My data has no issue regarding homogeneity of variance, as Levene’s test was non-significant (p = 0.18). To be consistent with best practices, I will still use Welch’s t-test instead of Student’s t-test in my analysis.
t_output <- t.test(swb ~ gender, data = d)
t_output
##
## Welch Two Sample t-test
##
## data: swb by gender
## t = -0.91817, df = 1308.9, p-value = 0.3587
## alternative hypothesis: true difference in means between group f and group m is not equal to 0
## 95 percent confidence interval:
## -0.15997786 0.05797148
## sample estimates:
## mean in group f mean in group m
## 4.475647 4.526650
# We **only** calculate effect size if the test is SIG!

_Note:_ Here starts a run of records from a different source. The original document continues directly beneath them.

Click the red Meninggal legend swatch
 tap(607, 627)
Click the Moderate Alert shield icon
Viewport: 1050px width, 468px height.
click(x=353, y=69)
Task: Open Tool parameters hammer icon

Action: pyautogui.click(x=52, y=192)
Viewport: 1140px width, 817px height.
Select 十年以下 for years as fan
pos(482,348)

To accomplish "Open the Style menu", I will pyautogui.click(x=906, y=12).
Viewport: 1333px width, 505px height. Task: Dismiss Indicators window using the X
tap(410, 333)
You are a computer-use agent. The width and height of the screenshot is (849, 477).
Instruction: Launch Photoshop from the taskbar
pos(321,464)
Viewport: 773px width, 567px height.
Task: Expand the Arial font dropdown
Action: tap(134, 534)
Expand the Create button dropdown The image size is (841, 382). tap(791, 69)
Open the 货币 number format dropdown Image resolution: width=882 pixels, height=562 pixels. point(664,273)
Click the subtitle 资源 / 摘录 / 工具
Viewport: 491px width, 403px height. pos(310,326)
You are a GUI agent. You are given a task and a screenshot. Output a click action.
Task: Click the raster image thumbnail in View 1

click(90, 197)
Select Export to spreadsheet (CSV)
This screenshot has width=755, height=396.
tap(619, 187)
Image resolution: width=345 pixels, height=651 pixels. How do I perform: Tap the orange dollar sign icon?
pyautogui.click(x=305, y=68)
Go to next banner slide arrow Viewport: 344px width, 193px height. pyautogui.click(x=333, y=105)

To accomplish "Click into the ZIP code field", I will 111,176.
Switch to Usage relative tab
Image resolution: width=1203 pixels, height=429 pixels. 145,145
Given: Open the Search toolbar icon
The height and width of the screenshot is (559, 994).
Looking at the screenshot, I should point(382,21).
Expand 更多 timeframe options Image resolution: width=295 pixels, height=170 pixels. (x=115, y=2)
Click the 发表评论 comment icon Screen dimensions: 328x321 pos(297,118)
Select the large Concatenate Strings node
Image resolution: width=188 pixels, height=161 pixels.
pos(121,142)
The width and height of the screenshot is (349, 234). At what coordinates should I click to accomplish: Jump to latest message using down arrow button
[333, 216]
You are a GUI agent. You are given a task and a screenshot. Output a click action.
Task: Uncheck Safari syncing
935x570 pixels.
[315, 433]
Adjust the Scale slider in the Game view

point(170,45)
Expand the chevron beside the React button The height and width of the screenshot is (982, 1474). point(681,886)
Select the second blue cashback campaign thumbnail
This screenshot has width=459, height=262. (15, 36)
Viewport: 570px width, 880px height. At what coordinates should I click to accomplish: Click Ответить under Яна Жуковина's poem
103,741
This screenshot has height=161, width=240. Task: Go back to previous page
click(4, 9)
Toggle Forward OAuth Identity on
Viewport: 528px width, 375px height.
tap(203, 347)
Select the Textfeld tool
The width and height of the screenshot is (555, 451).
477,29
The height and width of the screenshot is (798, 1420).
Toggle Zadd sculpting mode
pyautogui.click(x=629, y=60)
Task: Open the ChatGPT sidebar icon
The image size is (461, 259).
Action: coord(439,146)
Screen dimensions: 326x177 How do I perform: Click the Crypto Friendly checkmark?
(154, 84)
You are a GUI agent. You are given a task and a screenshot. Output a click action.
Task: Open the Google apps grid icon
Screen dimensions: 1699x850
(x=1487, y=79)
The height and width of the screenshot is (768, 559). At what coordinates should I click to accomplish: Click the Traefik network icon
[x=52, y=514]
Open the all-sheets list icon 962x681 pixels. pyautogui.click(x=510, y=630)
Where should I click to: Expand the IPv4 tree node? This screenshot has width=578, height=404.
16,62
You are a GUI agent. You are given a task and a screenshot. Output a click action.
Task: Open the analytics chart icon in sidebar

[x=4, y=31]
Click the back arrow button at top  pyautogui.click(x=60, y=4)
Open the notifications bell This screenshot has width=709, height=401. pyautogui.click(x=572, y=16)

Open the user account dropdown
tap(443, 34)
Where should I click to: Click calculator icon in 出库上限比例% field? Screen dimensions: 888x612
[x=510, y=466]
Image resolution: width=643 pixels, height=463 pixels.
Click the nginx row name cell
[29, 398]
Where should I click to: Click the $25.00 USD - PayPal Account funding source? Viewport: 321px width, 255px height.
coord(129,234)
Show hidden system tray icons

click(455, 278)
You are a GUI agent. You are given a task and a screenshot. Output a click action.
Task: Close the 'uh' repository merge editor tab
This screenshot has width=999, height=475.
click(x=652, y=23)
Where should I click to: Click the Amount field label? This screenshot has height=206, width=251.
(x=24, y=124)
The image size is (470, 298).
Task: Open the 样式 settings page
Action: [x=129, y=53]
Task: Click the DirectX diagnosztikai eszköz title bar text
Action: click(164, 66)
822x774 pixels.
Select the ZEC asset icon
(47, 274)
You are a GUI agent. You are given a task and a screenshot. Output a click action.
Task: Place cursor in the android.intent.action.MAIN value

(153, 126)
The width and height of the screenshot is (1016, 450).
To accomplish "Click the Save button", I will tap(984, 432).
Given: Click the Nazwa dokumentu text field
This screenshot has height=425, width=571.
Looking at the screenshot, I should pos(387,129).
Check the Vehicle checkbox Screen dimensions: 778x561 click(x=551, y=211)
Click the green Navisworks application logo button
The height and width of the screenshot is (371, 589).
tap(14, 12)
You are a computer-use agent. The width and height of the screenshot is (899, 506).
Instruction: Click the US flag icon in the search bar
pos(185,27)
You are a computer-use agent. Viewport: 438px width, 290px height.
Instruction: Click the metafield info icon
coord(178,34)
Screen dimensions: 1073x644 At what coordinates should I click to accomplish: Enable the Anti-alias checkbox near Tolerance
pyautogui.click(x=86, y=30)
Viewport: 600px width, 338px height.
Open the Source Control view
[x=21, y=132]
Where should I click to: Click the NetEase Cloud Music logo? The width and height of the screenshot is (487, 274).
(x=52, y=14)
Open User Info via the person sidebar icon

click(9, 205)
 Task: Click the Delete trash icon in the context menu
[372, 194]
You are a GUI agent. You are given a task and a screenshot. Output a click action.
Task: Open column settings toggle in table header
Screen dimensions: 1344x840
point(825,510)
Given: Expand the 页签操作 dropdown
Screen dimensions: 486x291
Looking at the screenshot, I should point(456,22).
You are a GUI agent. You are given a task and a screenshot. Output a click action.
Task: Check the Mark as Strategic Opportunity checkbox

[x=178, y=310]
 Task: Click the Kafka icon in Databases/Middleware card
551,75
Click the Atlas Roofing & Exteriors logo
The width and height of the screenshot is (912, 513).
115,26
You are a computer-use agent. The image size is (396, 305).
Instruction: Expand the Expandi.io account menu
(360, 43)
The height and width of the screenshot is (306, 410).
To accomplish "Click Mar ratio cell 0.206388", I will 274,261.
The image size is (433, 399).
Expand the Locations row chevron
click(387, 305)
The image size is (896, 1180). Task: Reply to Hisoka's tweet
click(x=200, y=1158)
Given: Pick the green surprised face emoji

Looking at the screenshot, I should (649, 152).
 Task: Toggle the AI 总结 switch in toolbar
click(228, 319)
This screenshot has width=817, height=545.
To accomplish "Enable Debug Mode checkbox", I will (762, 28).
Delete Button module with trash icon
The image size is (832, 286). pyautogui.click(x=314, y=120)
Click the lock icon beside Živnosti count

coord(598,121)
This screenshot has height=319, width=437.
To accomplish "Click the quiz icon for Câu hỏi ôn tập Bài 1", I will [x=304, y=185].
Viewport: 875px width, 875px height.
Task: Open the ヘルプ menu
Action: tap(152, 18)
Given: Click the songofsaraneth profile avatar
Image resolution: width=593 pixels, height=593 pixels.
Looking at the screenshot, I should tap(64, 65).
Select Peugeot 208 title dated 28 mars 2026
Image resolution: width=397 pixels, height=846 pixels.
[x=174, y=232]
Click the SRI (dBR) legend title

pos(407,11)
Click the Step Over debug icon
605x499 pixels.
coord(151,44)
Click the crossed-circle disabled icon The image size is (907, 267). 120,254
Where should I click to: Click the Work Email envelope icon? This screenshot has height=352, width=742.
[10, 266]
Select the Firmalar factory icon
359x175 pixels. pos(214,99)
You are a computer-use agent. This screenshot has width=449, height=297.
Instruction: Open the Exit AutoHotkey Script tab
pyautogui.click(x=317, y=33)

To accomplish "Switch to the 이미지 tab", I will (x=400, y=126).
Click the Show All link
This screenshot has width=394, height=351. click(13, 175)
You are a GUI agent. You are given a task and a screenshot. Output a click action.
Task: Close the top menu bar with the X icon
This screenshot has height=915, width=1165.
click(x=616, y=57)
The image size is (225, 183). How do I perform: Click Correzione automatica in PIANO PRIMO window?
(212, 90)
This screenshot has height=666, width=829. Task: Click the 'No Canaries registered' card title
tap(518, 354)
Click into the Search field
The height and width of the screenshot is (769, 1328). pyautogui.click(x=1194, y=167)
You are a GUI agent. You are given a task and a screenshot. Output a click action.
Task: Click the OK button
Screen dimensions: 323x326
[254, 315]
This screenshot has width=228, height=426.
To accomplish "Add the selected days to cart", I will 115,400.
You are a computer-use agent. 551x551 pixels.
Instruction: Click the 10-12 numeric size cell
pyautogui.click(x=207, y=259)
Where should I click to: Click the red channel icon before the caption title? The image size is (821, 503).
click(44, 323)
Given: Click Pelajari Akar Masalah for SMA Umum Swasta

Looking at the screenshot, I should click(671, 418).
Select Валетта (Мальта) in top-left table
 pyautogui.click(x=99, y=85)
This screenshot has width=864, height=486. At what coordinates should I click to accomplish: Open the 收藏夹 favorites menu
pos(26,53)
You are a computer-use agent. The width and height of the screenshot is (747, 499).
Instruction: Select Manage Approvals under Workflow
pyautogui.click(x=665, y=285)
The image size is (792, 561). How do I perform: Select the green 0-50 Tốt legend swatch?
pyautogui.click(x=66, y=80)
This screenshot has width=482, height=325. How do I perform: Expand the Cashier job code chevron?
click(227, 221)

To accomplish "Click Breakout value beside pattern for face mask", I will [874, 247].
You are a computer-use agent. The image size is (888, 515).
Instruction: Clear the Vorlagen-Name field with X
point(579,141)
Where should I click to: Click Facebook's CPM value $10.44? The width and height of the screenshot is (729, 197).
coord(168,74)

# Our t-test was non-significant (p = 0.36), so we do NOT calculate Cohen's d.
# d_output <- cohen.d(swb ~ gender, data = d)
# Effect size was not calculated because the t-test result was non-significant.
To test our hypothesis that females in our sample would report significantly lower levels of subjective wellbeing than males, we used an independent samples t-test. This required us to drop our non-binary gender participants from our sample, as we are limited to a two-group comparison when using this test. We tested the homogeneity of variance with Levene’s test and found no signs of heterogeneity (F(1, 3106) = 1.76, p = 0.18). Our data met all other assumptions of an independent samples t-test.
Contrary to our hypothesis, there was not a significant difference in subjective wellbeing between females (M = 4.48, SD = 1.30) and males (M = 4.53, SD = 1.36); t(1308.9) = -0.92, p = 0.36 (see Figure 1). Given the non-significant result, effect size was not calculated.
References
Cohen J. (1988). Statistical Power Analysis for the Behavioral Sciences. New York, NY: Routledge Academic.